Building the compass.

Building the infrastructure for all this data labeling took a while, and actually obtaining the types for a meaningful set of people took even longer. With 16 types, having 50 people labeled gives us an average of around 3 people per type. And since types are not evenly distributed, it’s possible that not all types are represented in that sample!
‍

Additionally, not all collected user sessions from our test group allowed us to attribute confident types. Out of 498 user sessions analyzed by our experts, we were able to confidently type only 131. With all that, our current data type distribution looks like this.

‍
The materials of our needle.

The sessions consisted of questionnaires with different types of questions made by our typology experts. These included:
‍

Multiple choice - with and without an “Unclear” option.
Sliders - similar to multiple choice, but where people could express how much they agree.
Open text questions - open text questions for text analysis.
‍

The options to the multiple choice and slider questions were made with some typology meaning behind each option, similarly with the questions on other open typology questionnaires. However, the main plan is to study the answering statistics rather than relying on the typology meaning of the answers. There are always many possible interpretations to each option and each individual life experience might make people choose differently even when they are alike.

‍

Process.

Groups of questions were distributed in batches via a user testing platform. We collect both the responses and videos of the people filling out the questionnaire while expressing their thoughts out loud. Afterward, our typology experts reviewed the videos to assess users’ personality types and assign confidence levels to their assessment. We also provide the experts with the option of stating some partial typing information such as specific dimensions or strong cognitive functions observed.
‍

The end result is a set of answers to questions where we also have the type of the people that filled in those answers. This information is complemented with the expert confidence values for each user, so that we can filter out sessions where our experts are not so sure of the user’s type.

‍

Show: Showing is caring.

This collected data gave us all sorts of insights. We will now go over some of our learnings. First off, we will start by describing the metrics we use to measure performance, and then we will present the values we got for those metrics.

‍

Evaluation metrics.

The typing problem is, in essence, a classification one. One of the main metrics we have to calculate the performance of such a system is standard accuracy. With accuracy you get the simple ratio of correct type guesses divided by all type guesses.
‍

With typical accuracy, simply identifying the most common types can yield a high score.

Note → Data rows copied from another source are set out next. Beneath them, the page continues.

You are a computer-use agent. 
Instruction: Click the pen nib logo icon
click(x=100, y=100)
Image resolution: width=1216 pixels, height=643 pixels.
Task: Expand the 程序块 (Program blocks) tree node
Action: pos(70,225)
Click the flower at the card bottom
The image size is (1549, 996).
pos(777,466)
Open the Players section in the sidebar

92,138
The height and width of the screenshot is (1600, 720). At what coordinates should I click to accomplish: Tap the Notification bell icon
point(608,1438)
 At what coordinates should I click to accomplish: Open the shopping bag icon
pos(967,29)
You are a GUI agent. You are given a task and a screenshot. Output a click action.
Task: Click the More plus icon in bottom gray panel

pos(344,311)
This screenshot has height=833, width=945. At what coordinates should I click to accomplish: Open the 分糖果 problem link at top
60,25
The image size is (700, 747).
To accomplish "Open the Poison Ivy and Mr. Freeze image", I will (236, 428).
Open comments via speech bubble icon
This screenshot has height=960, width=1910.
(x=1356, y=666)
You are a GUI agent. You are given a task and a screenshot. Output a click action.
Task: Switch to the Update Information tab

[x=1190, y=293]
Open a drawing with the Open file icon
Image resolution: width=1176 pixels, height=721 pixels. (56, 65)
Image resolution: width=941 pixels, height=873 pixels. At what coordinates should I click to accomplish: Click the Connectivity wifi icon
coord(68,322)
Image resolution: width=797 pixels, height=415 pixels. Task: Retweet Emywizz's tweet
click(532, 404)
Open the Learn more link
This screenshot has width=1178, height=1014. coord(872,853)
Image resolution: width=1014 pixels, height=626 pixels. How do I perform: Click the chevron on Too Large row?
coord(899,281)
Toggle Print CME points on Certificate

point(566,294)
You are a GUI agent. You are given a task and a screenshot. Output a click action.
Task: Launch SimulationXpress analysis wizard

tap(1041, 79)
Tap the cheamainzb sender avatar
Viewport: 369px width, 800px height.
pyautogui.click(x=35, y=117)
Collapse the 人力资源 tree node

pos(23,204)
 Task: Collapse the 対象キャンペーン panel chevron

An extreme example would be if most of the group are ESTJs. If you guessed everyone’s an ESTJ, you’d still end up with good-looking results.
‍

We strive to get to know everyone and as such we needed a metric that also gives voice to minorities and punishes us from relying only on common types. We tackle this with the F1 score. F1 gives us a balanced score per type, that we equally average over all types, i.e. macro-averaged F1. Every time we mention F1 for a typing system, we mean this macro-averaged F1.

‍
Knowing our starting point - evaluation on 16p and CK.

Using this framework, we evaluated the performance of the 16Personalities and Crystal Knows online typology questionnaires.

‍
‍

Go: Our first bet.

As mentioned, rather than relying heavily on typological concepts, we conducted a thorough analysis of the answers provided by individuals of each type. People of different cultures answer differently, people with different life experiences answer differently and the situations that we remember when answering to a typing questionnaire vary from time to time. Using the data collected, we explored every possible statistic to build our AI model. This would not be possible without all the data collected with labels based on human typology-expert reviews.
‍

‍
Data handling and safeguards.

To ensure we reduced the bias as much as possible, we made careful division of the available data. Every session by a user that filled in both 16Personalities and Crystal Knows questionnaires was included in an evaluation dataset. We only rely on this dataset for evaluation purposes to provide a comparison as fair as we can.
‍

The remaining data formed our working dataset. It was used and split in many ways depending on each model we tried. For example, imagine you are testing a statistical model using a subset of questions. The decisions regarding the choice of questions to use and any tuning of the statistical model are done using this working dataset, leaving the evaluation dataset only for evaluation purposes.
‍

Performance.

While the typing performance of our GO! model isn’t yet at the level we aim for, it shows a substantial improvement compared to current open solutions.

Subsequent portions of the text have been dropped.